### DATA EXCERPTS ###

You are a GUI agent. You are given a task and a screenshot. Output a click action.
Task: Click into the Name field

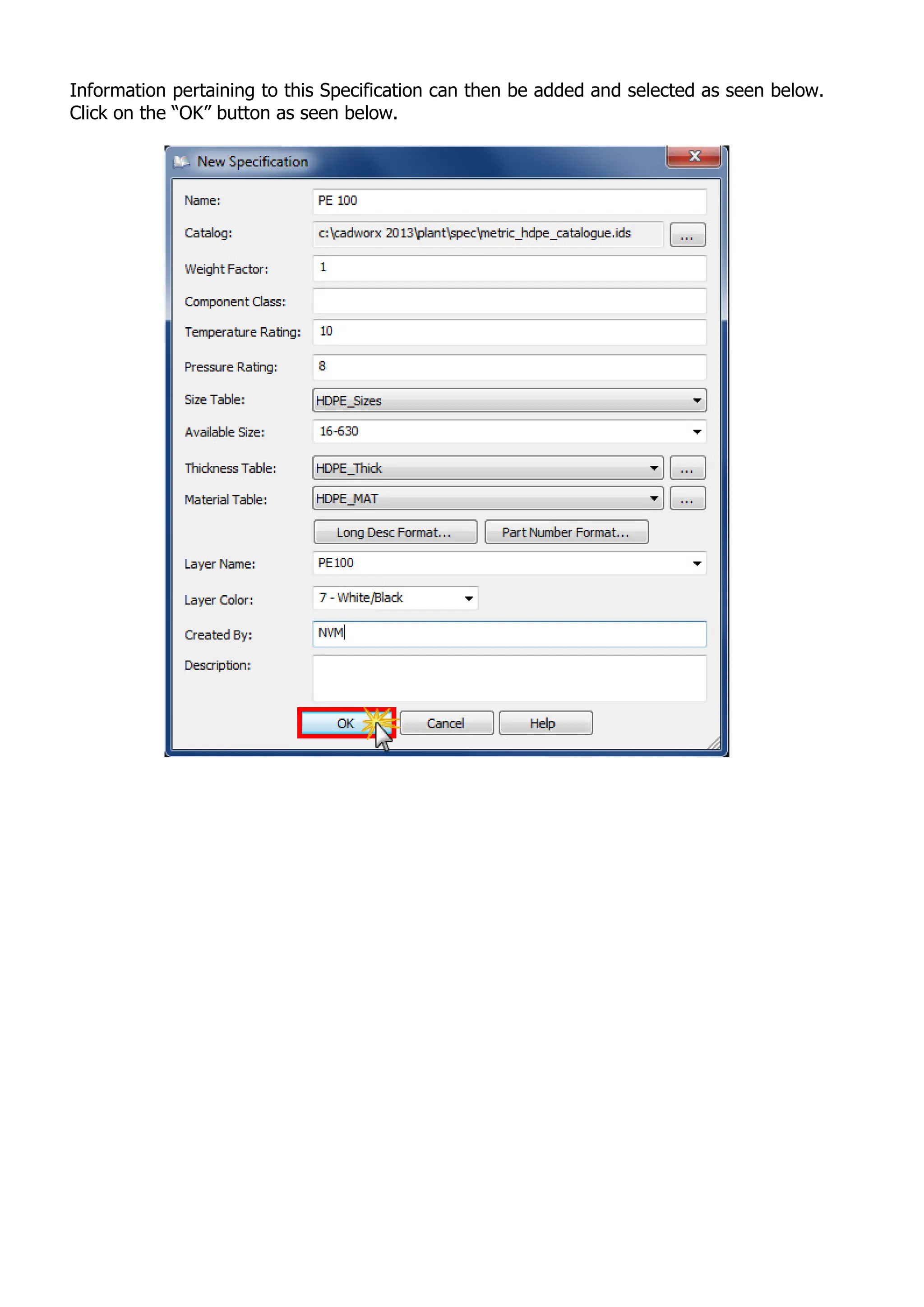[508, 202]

###
### DATA EXCERPTS ###

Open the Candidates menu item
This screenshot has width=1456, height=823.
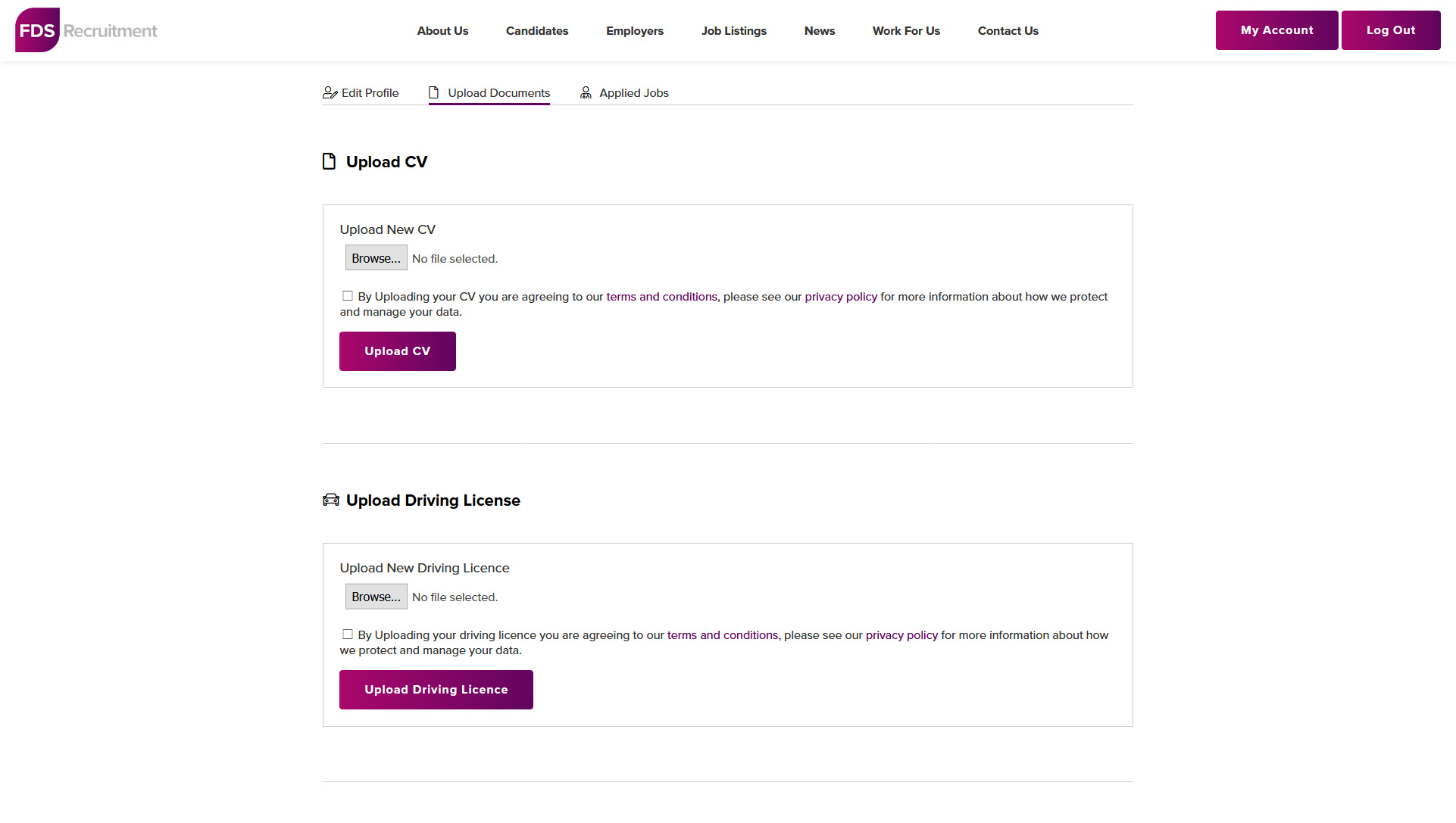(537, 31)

###
### DATA EXCERPTS ###

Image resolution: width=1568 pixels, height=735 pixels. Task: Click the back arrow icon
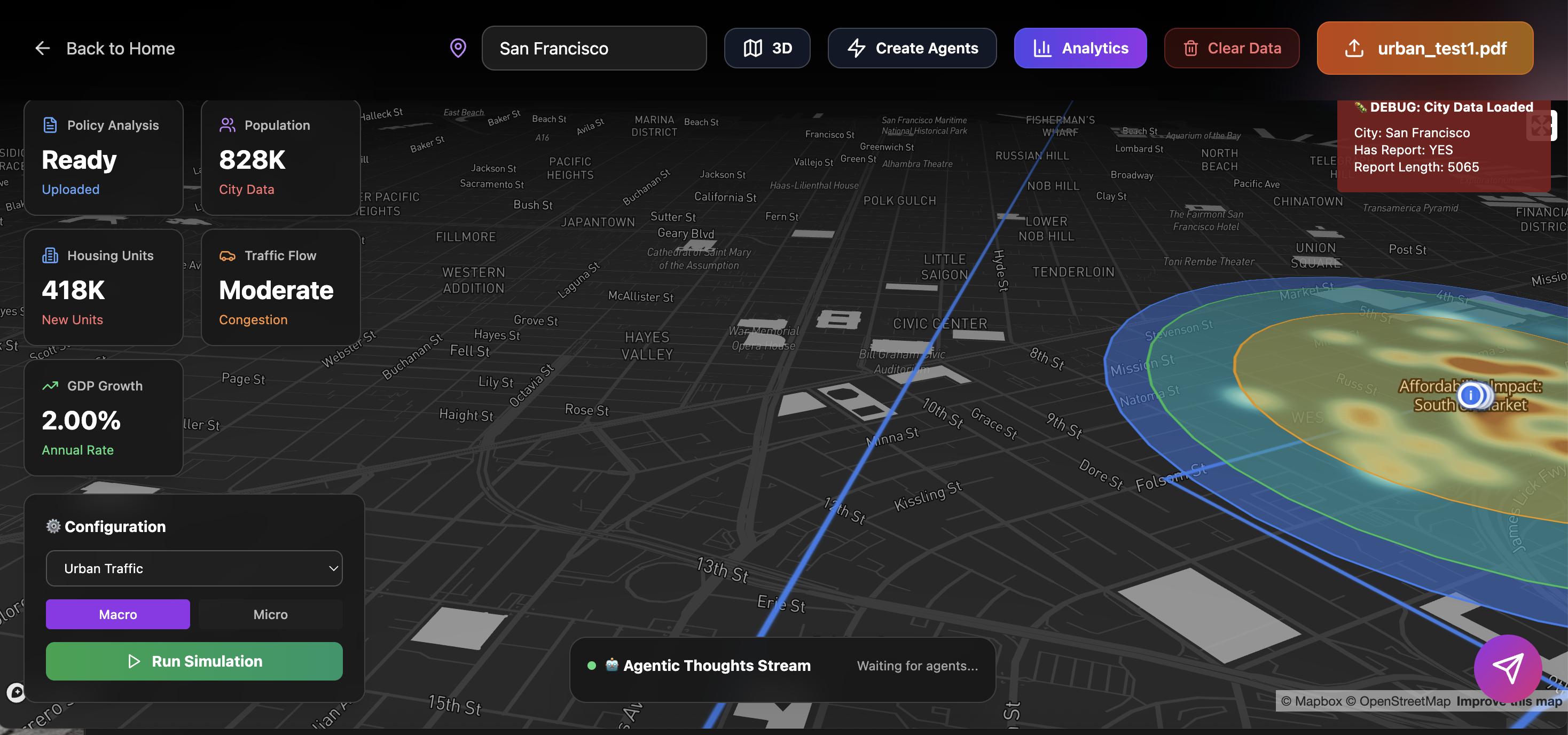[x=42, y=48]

###

* REQUIRED TASK: Pick out every line in the data above that contains the string "height", and copy each one.

* REPLY TO THE TASK:
This screenshot has width=1456, height=823.
Image resolution: width=1568 pixels, height=735 pixels. Task: Click the back arrow icon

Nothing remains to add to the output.